Me parece que por la misma razón me dejé llevar un poco más con Raúl: dejé que se acercara, que pensara que podía haber algo, que me abrazara y que me hiciera cosquillas, estuvo a punto de besarme y estoy segura de que hubiese sido algo recíproco pero lo que tengo con Cardo siempre me pone a pensar antes de actuar, digo, cuando Raúl comenzó a ponerse "cariñoso" me di cuenta de que el tiempo de detenerlo ya se me había pasado pero yo todavía podía agarrar las riendas de ese asunto y hacer que sus alas se desplumarán de sopetón para que no sufriera tanto tiempo volando bajo, simplemente se lo dije:
"Oye, Raúl, ya fuera de juego, ¿sabes qué tengo novio,no?"-No, no sabía...Y el sonido de algo que desaparecía antes de nacer me ensordeció, me dijo que todo estaría bien entre nosotros, que la amistad no cambiaría, que había sido un error mutuo:
...I didn't ask, you didn't tell...Quedamos "bien" pero, la verdad es que yo lo buscaba mucho en la escuela, fingía ir al baño de diferentes edificios para ver si lo encontraba, me daba algunas vueltas innecesarias por los pasillos o la cafetería y sí, con él me topaba, le sonreía, me sonreía, mi besito bien puesto en el cachete (la verdad, me gustaba) y me daba una paleta:
-"¡Qué onda, compañerita! ¿Cómo estás hoy?"Me hacía sentir bien, alejaba la soledad de mí, me hablaba bastante seguido, me ayudaba cuando podía y me atendía de una forma grotesca y cínica, me gustaba.

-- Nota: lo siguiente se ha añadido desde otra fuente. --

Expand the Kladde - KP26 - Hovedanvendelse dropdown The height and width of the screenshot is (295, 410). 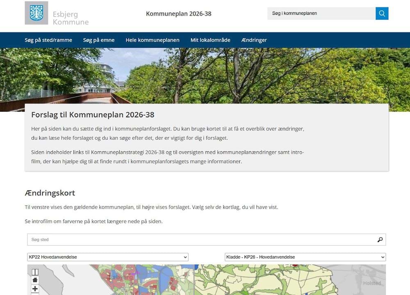click(305, 257)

Dan me dijo que no debía seguir con esas ideas, que pensará en Cardo y sí lo hacía, siempre me detenía a pensar en Cardo y evaluaba las acciones de Raúl, siempre eran cosillas simples, un dulce, un chicle, una palmadita en el hombro, un cumplido chistoso; "regalos" que yo no consideraba potenciadores de problemas porque muchos amigos ya me habían dado uno alguna vez, aunque debí sospechar de todas las veces en que me invitó a salir.
La verdad, no sé bien cómo le hacía pero cuando nos encontrábamos yo siempre me acababa ganando algo que él, exclusivamente, me tenía que dar: un viaje en motocicleta, una ida a mundo E, una hamburguesa (o dos), un pastel, un helado...
Debí concentrarme en lo que me dijo Dan:
El que busca encuentra, ¡ya deja de buscar!Pero los berrinches de Cardo funcionaron como catalizadores para que yo pensara que podía tener algo bonito y animal con Raúl...
Al menos ya lo superé, pero la sensación de estar sola me hace pensar cosas indebidas.